● **What the task asks**:
Range to copy from the entries below: the line containing "Image resolution: width=1024" through the line containing "Screen dimensions: 784x374", inclusive. Retype only those lines, exactly, without any images.

● **Records supplied**:
----------------

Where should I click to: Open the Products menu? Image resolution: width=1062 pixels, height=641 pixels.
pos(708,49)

----------------

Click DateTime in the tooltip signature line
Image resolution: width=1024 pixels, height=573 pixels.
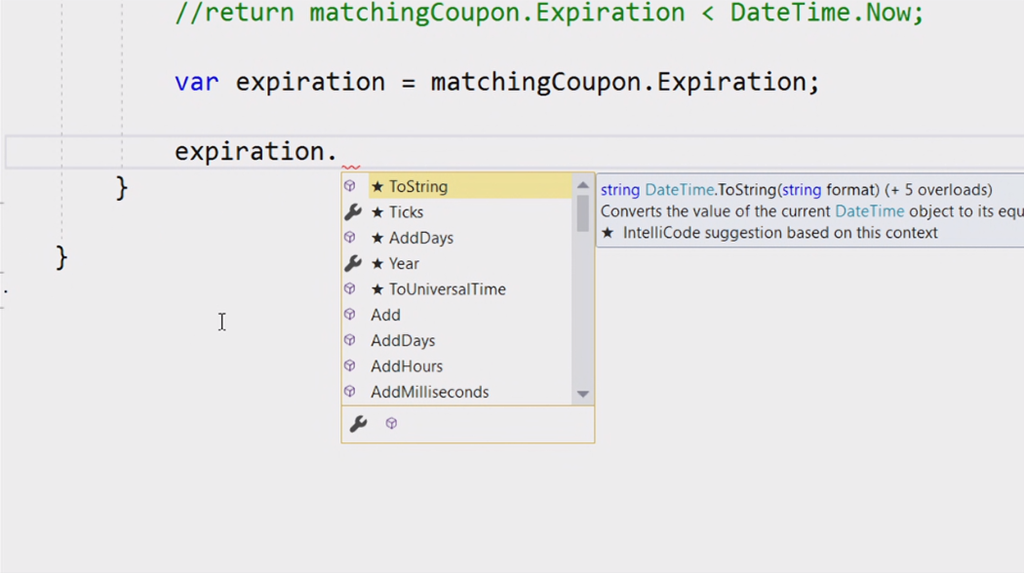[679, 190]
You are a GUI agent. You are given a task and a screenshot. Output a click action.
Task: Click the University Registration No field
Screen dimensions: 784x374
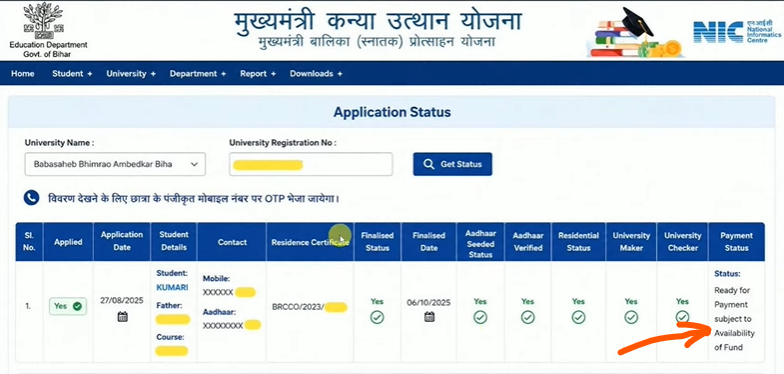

----------------

● **Result**:
Image resolution: width=1024 pixels, height=573 pixels.
[679, 190]
You are a GUI agent. You are given a task and a screenshot. Output a click action.
Task: Click the University Registration No field
Screen dimensions: 784x374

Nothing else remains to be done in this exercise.